I recently read an article called, "Why 'they' hate us" that was written by a Pakistani American who has lived about half of his life in each country. The crux of his article was that the reason a majority of the rest of the world hates Americans is because of, what is to us, obscure foreign policy decisions which have greatly affected their lives, but which most Americans have never heard about. He said that America was like Gulliver, harming lilliputians with every unintentional move. Personally, I think he is exactly right.

When I was in Bosnia a few years ago, the local students were telling us about a hot topic there, their relationship to America. Everyone was frustrated with America for two reasons. First, we were redeploying our troops stationed there, to the Middle East (they actually wanted our troops to stay there long term). And second, the Eastern European block countries were pressured into signing a piece of legislation which said that if an American committed a felony in their country, they should be extradited to the United States to be prosecuted. The legislation did not have a mirrored part bringing Europeans home in the case that they have committed a crime in America. One might understand how frustrating it would be if an American murdered someone you love, and was sent to the United States to be prosecuted, where they would presumably have a much easier time getting off. I had never heard of either of these two happenings, and I have never heard anyone in America talk about them, which leads me to think that the Pakistani was right.

I think this generation desperately needs to reclaim America's image. We, as a nation, have already achieved military dominance and prosperity on a scale that has never even been dreamed of by any empire in all history. What should we do now? Seek more power and wealth? Down that path lies the end of every empire in history; self indulgence, laxity, and stretching ourselves too thin (think RISK).
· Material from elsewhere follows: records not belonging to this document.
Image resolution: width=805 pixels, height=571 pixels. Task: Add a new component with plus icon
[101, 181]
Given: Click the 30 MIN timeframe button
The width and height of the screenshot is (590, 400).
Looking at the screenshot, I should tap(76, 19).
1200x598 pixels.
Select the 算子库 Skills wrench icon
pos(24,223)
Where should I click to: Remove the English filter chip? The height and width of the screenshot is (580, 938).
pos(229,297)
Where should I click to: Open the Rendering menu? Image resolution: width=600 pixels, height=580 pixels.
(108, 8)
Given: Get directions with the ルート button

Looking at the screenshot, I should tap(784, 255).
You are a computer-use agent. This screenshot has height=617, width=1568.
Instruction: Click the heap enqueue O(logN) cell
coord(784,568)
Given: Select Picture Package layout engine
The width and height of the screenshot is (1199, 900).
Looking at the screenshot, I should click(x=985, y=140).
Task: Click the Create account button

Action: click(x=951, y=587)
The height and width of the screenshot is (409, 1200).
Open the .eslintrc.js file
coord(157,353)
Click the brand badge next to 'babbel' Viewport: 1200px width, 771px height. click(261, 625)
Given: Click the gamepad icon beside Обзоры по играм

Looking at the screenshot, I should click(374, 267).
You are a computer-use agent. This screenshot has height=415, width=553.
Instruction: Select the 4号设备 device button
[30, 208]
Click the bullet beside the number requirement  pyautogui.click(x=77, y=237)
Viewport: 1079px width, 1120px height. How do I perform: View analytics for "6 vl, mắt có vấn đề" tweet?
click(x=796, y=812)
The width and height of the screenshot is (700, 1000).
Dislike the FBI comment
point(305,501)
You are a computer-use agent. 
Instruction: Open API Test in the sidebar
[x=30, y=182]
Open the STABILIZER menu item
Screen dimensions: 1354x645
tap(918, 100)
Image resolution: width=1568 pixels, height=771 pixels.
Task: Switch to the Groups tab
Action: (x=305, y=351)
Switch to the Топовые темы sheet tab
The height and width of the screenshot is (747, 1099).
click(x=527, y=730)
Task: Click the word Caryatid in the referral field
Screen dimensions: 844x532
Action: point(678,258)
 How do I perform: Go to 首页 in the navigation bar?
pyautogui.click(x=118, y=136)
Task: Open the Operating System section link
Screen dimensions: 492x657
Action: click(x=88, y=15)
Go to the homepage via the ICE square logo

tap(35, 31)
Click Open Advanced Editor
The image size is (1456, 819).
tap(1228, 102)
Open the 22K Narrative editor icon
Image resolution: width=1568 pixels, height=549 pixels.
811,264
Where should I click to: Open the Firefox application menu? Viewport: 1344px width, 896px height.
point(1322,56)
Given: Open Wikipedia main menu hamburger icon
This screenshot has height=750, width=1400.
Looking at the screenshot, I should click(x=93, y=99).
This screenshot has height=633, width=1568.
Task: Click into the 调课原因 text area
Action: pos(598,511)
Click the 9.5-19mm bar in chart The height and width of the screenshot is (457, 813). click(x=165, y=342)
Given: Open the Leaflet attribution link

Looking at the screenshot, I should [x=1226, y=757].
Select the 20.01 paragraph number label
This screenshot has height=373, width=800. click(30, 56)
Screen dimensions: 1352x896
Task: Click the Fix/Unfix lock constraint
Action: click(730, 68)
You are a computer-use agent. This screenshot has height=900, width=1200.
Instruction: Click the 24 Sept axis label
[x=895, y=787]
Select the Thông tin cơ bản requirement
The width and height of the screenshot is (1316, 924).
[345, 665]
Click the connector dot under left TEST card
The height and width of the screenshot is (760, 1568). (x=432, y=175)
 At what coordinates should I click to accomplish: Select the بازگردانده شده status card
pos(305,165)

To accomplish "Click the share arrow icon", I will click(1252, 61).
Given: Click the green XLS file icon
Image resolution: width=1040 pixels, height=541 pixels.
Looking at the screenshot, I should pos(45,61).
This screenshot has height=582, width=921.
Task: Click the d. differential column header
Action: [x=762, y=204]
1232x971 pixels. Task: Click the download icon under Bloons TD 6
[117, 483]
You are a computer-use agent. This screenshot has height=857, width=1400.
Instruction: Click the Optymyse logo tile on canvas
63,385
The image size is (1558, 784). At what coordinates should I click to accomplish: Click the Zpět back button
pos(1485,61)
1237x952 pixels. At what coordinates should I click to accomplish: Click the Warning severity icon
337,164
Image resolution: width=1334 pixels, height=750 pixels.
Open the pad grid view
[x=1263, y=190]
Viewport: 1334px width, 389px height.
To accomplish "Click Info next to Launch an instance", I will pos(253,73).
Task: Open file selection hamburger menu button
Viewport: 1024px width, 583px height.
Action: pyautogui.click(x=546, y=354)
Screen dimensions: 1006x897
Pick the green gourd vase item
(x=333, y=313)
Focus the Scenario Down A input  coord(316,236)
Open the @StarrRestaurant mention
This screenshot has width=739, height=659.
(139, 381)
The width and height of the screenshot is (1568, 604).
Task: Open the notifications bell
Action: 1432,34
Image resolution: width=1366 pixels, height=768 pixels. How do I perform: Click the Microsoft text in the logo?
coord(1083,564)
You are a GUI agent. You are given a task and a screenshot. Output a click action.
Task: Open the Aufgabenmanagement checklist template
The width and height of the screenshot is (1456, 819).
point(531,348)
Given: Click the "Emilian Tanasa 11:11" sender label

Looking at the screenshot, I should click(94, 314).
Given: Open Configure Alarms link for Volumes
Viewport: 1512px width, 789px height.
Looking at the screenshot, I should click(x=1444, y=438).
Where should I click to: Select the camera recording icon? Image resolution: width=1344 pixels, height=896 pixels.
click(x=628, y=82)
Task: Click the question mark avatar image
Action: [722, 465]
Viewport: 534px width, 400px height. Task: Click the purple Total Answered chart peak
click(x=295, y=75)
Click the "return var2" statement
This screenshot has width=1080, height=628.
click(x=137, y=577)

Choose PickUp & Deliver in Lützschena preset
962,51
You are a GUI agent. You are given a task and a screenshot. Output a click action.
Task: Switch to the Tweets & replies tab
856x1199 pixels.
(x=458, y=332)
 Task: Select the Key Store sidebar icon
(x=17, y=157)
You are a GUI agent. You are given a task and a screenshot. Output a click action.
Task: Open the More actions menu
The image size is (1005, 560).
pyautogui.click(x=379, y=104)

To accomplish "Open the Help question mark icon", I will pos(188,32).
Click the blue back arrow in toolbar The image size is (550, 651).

I think we should turn our efforts to humanitarianism, and helping poor economies get back on their feet, and technology which will benefit everyone. If we do that, we'll have done something no empire in history has ever done, sought to help it's neighbors instead of conquer them. And maybe then they will not all gang up on us in a moment of weakness. Like the wise Sean Connery said in First Knight, "God makes us strong only for a little while, so we can help each other." Here's a few ideas about how I think we can so that.

I think rather than just giving out large amounts of money and food in crisis areas (such as Darfur now), we need to have teams of experts assessing what a poor country needs in the long run, and act on those needs to build up their own economy. I stress "build up their economy", because I think increasing the handing out of aid is not going to solve a poor countries problem, and it is not going to increase our image much either. We need to teach poor countries how to sustain themselves, implement technology to help their production, and implement financing to move it along that is not just a loan, which will put them in our debt later. Micro-financing is something that I have heard that would make a big step towards fighting poverty, but you will have to ask Christin about that.

In the end, I think America has to start making sacrifices to help the world. I'm not an expert on foreign policy, but even a layman can see that we are a superpower using virtually all of our resources to increase our wealth, influence and power. Frankly, we're being a bully, even if we don't think we are.

2 comments:

Dusty Shultz said...

dude you should write more, I havent heard anything from you... oh wait, we talk all the time, never mind.

Happy thanksgiving!

M. S. Kirk said...

Hey Scott, i hear ya man, I was there in Bosnia with you and had the same experience, other people in other countries know more about America then we do, scary. Keep up the writing, i like it.